What Pasquinelli asks for is to actively engage in how value is produced today, by reverse-engineering the apparatuses of its capture, to tweak their technologies and ultimately to reclaim collective production. Artists such as David Hirst, sabotaged the art markets selling his artwork the golden calf skipping the gallery system. Ubermorgen.com, Paolo Cirio and Alessandro Ludovico, through their project ‘Google Will Eat Itself‘ managed to develop a system able to buy Google shares using its own money. Finally, the ‘YES Men’ were able to sabotage the value of Dow Chemical’s stock options (responsible for the 1984 Union Carbide disaster in Bhopal) through a television prank. Pasquinelli calls for a generalization of this kind of examples, to construct a grammar of sabotage5. Matteo Pasquinelli, Animal Spirits, p. 149-154 and self-valorization as a constituent force for new collective institutions.

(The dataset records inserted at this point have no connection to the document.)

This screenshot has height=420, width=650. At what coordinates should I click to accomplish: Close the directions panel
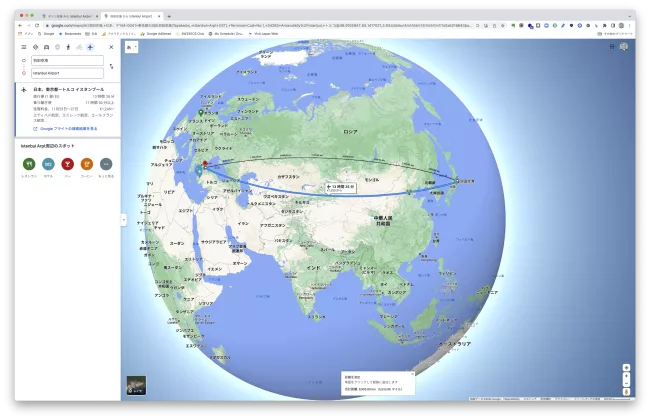(111, 47)

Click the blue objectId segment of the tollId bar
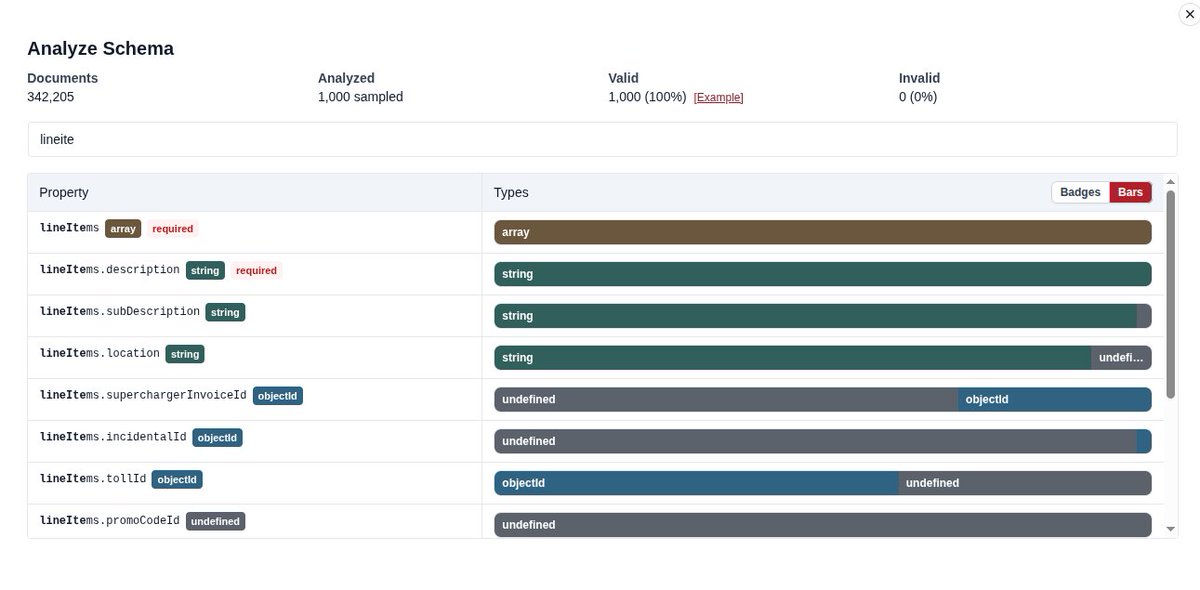tap(696, 483)
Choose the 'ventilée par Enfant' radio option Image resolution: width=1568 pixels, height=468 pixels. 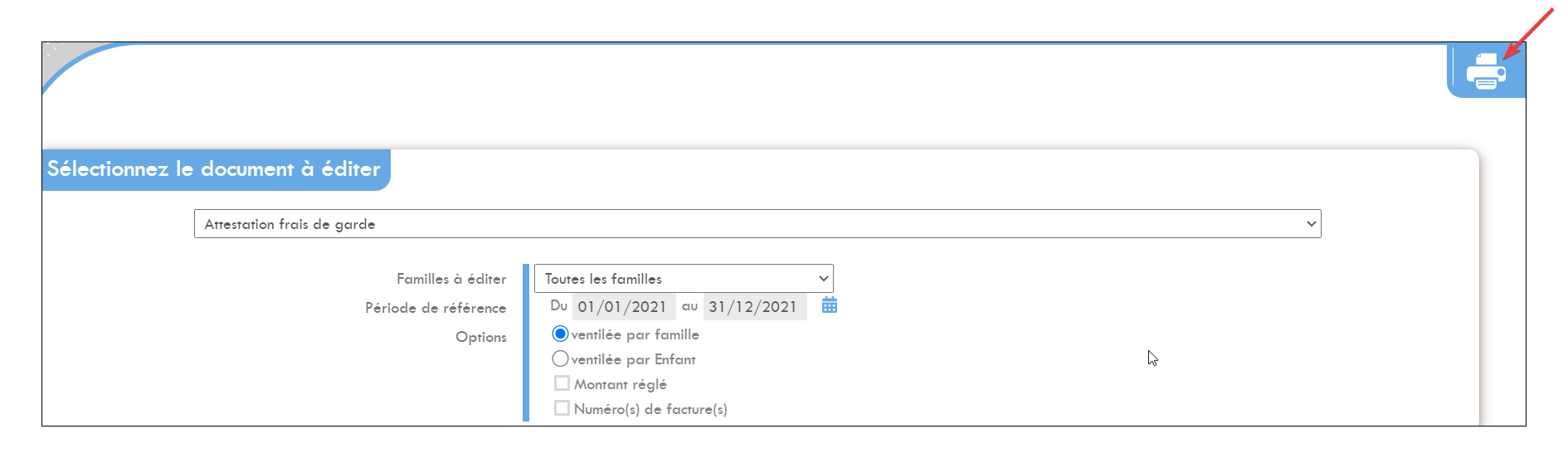[x=560, y=358]
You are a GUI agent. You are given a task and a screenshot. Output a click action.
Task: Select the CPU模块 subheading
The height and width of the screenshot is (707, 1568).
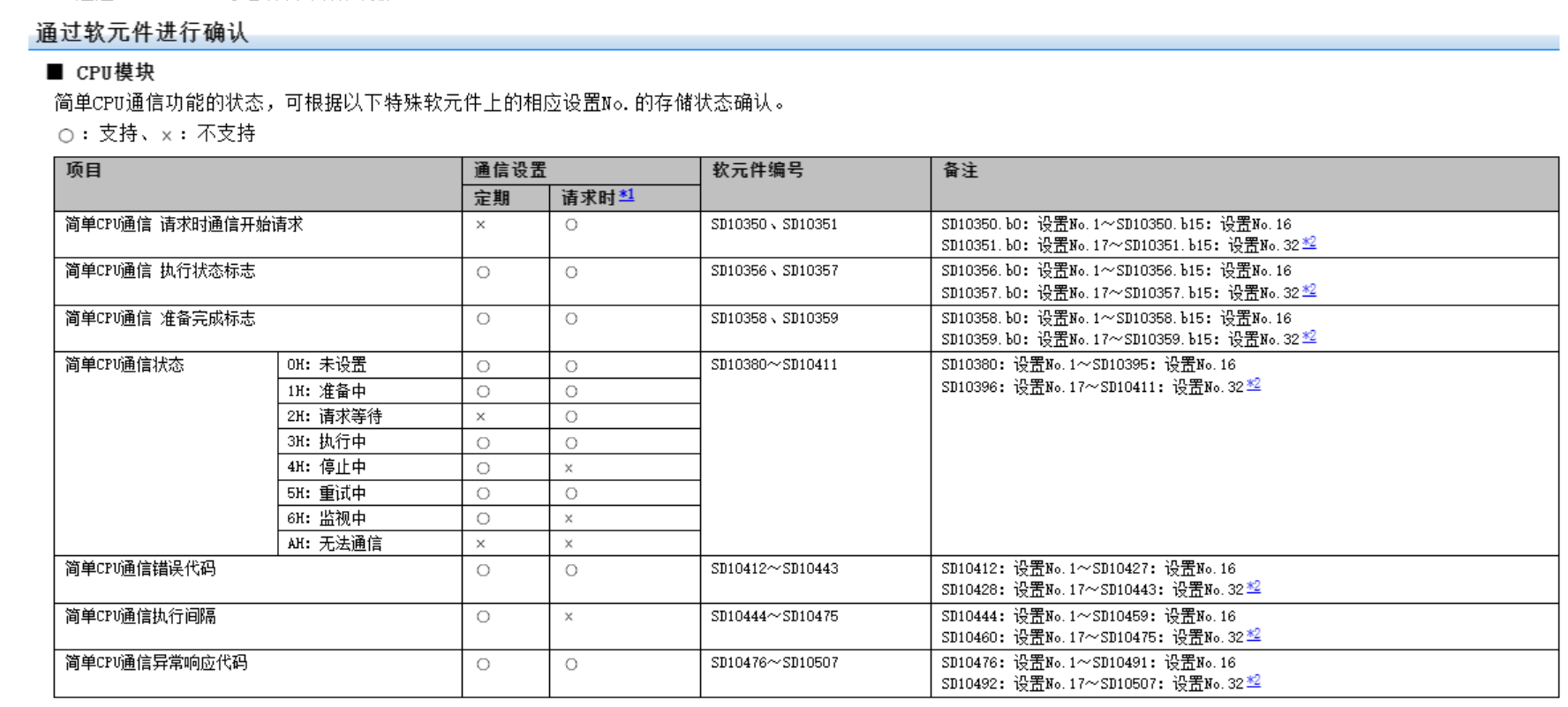[x=115, y=72]
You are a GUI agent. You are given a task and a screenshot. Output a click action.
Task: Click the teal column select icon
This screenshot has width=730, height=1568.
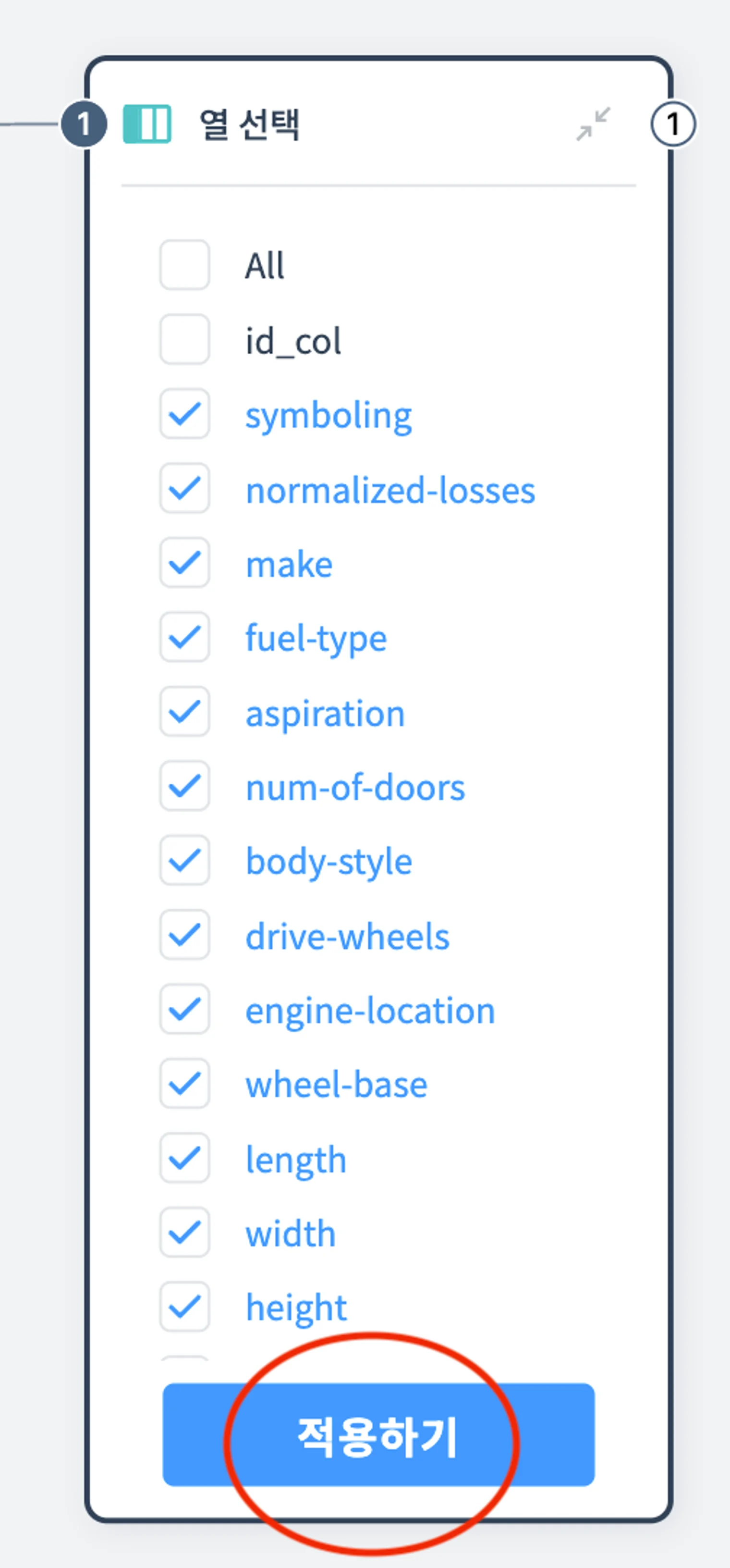point(147,124)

This allows us a final methodological consideration. Despite the production of fashionable concepts, (post-)Operaism is neither a political doctrine nor a well-refined academic theory. As Mario Tronti put it, it is a style, a method of inquiry which puts the production of worker’s knowledge in the forefront. Knowledge is never universal, and it is not produced through the beauty of the syllogism. It can only be produced through struggle.